*課題文*:
━━━━━━━━━━━━━━━━
添付1:サンタ・マリア・デッラ・スカラ救済院

添付2:マッテオ・ディ・ジョヴァンニ作
「嬰児虐殺」

添付3:マッテオ・ディ・ジョヴァンニ作
「嬰児虐殺」
ナポリ、国立カポディモンテ美術館蔵

添付4:サンタ・マリア・デッラ・スカラ救済院内部

添付5:ドメニコ・ベッカフーミのフレスコ画

添付6:ドメニコ・ディ・バルトロのフレスコ画

添付7:ドメニコ・ディ・バルトロのフレスコ画

前回採り上げたマッテオ・ディ・ジョヴァンニの最高傑作のあるのが 「サンタ・マリア・デッラ・スカラ救済院」。

シエナ大聖堂前の広場にあるこの建物は、現在は博物館になっていますが、 前身は救済院で巡礼者や貧者、孤児のための宿泊施設や病院でした。

言い伝えでは898年の創建となっていますが、書物に現れるのは1090年。 現存するヨーロッパ最古の病院建築です。

入るとすぐにマッテオ・ディ・ジョヴァンニの「嬰児虐殺」がありました。

今描き終えたばかりのような色彩の鮮やかさに驚かされましたが、 何という迫力。発散しているエネルギーはただものではありません。

「嬰児虐殺」は新約聖書にある物語で、東方の三博士から 新しい王(イエスのこと)がベツレヘムに生まれたと聞いて怯えた ユダヤの支配者ヘロデ王が、ベツレヘムで 2歳以下の男児を全て殺害させたとされる出来事です。

イエスの両親ヨセフとマリアはお告げでこの危機を知り、幼児イエスと エジプトに逃れており無事でした(「エジプトへの逃避」)。

「嬰児虐殺」と「エジプトへの逃避」は数多くの絵画に描かれています。

しかしマッテオ・ディ・ジョヴァンニ以前にこれほどのセンセーショナルな 暴力シーンとして「嬰児虐殺」を描いた画家は一人もいません。
━━━━━━━━━━━━━━━━
*取り組み方*:
上の課題文のうち、「添付5:ドメニコ・ベッカフーミのフレスコ画」から「入るとすぐにマッテオ・ディ・ジョヴァンニの「嬰児虐殺」がありました。」までの部分を一字一句違えずに書き写してください。

保存済みデータセット項目:
━━━━━━━━━━━━━━━━
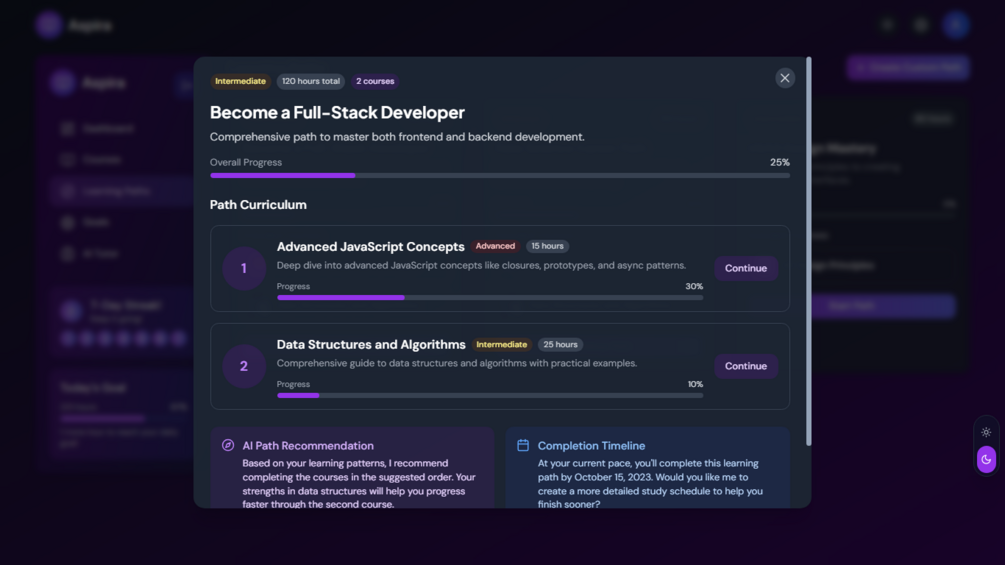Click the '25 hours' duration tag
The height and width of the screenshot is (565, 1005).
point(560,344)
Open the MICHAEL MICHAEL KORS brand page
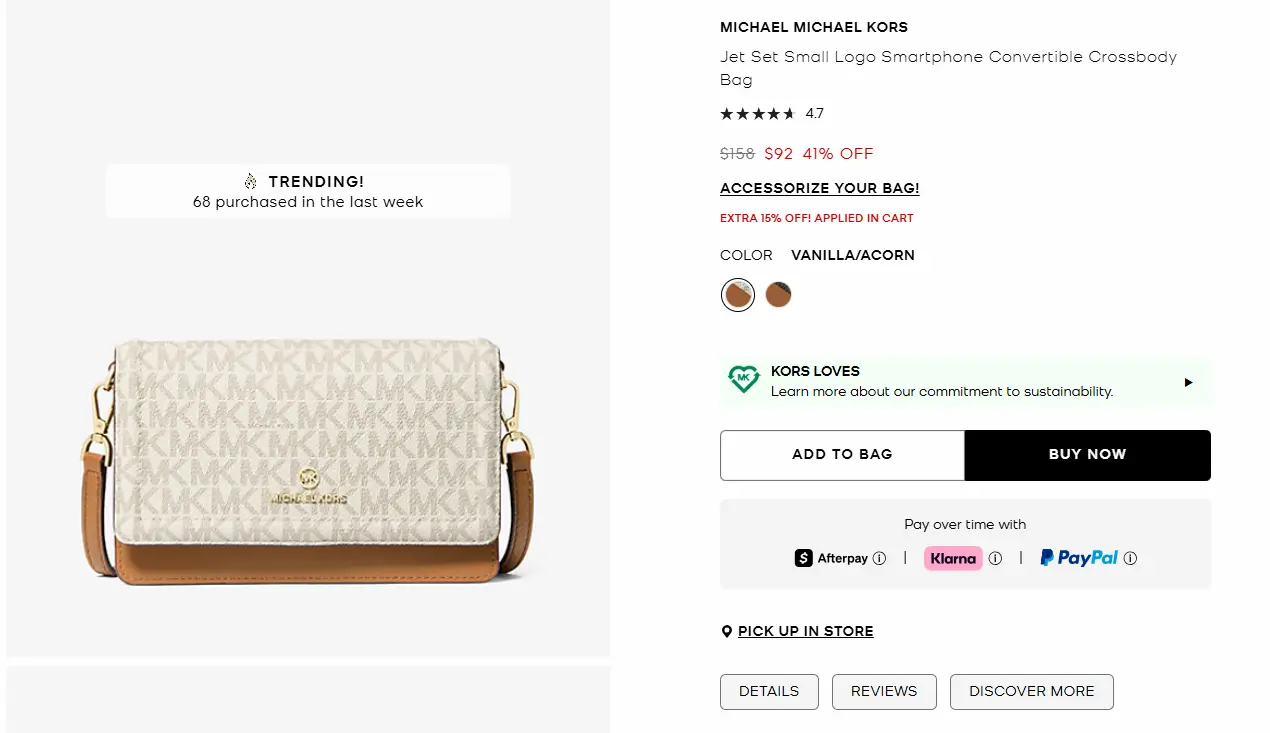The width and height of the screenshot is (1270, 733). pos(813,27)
━━━━━━━━━━━━━━━━
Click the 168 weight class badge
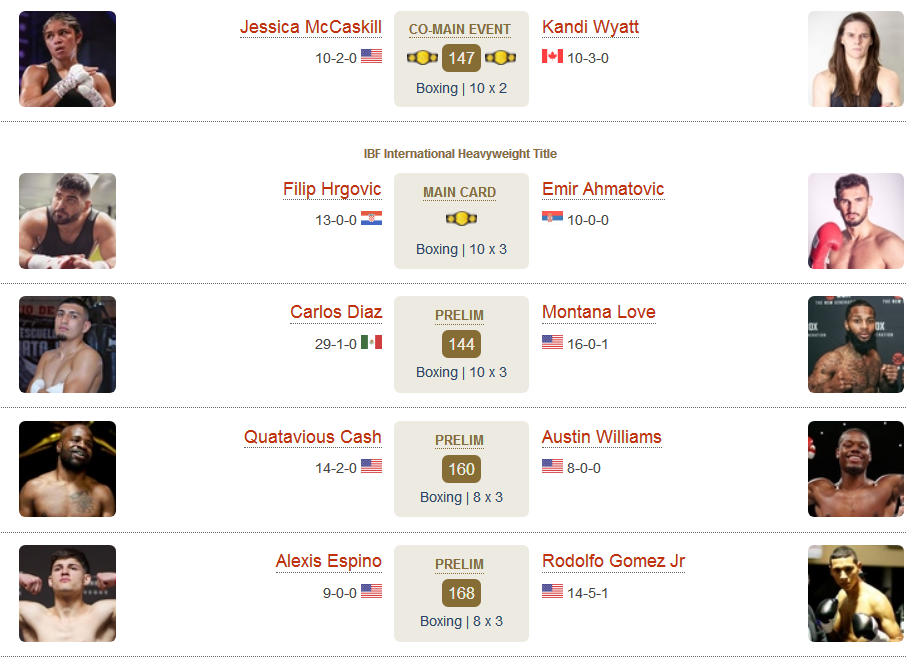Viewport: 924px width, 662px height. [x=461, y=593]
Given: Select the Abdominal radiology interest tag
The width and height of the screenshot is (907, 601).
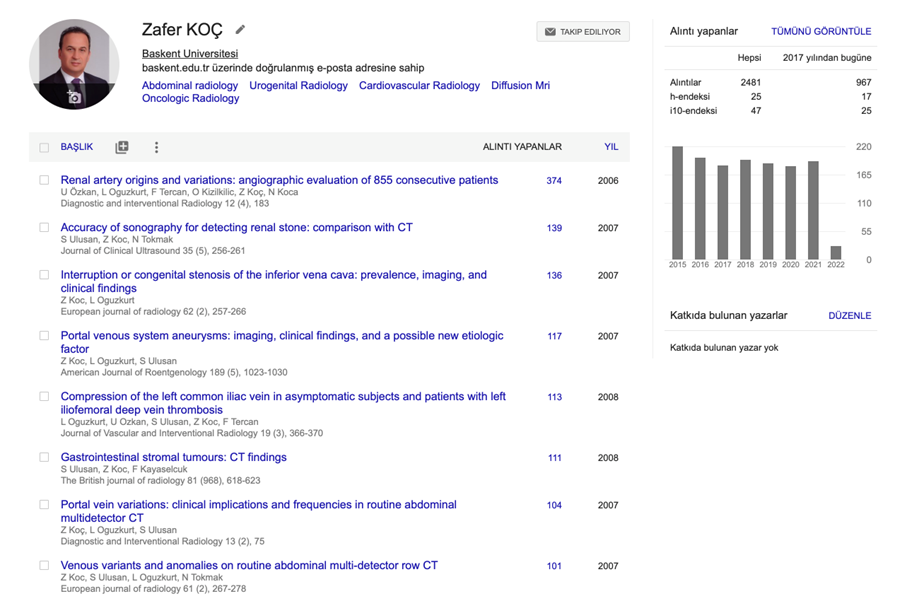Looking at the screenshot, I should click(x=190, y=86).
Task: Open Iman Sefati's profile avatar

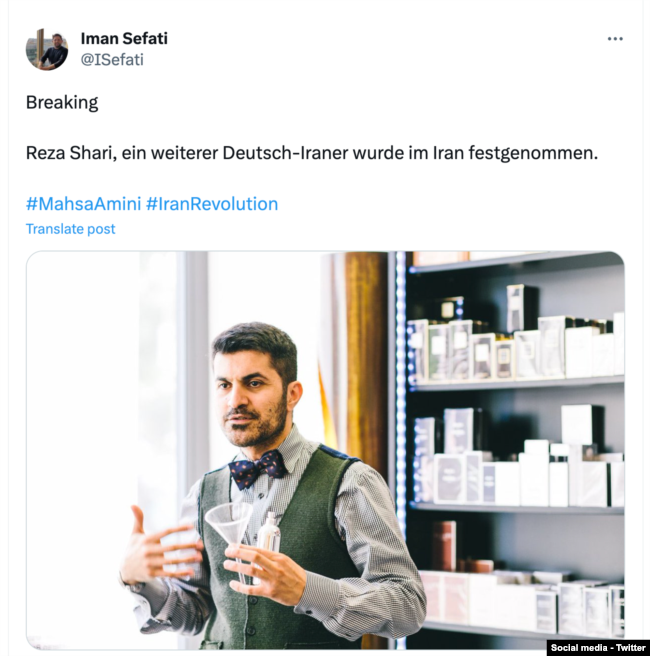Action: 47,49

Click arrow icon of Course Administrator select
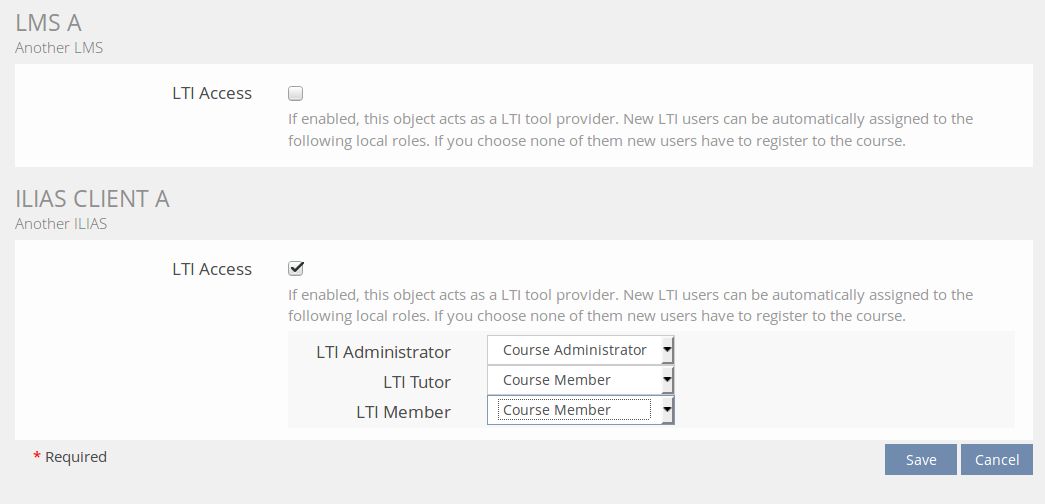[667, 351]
━━━━━━━━━━━━━━━━
*課題の出力*:
添付5:ドメニコ・ベッカフーミのフレスコ画

添付6:ドメニコ・ディ・バルトロのフレスコ画

添付7:ドメニコ・ディ・バルトロのフレスコ画

前回採り上げたマッテオ・ディ・ジョヴァンニの最高傑作のあるのが 「サンタ・マリア・デッラ・スカラ救済院」。

シエナ大聖堂前の広場にあるこの建物は、現在は博物館になっていますが、 前身は救済院で巡礼者や貧者、孤児のための宿泊施設や病院でした。

言い伝えでは898年の創建となっていますが、書物に現れるのは1090年。 現存するヨーロッパ最古の病院建築です。

入るとすぐにマッテオ・ディ・ジョヴァンニの「嬰児虐殺」がありました。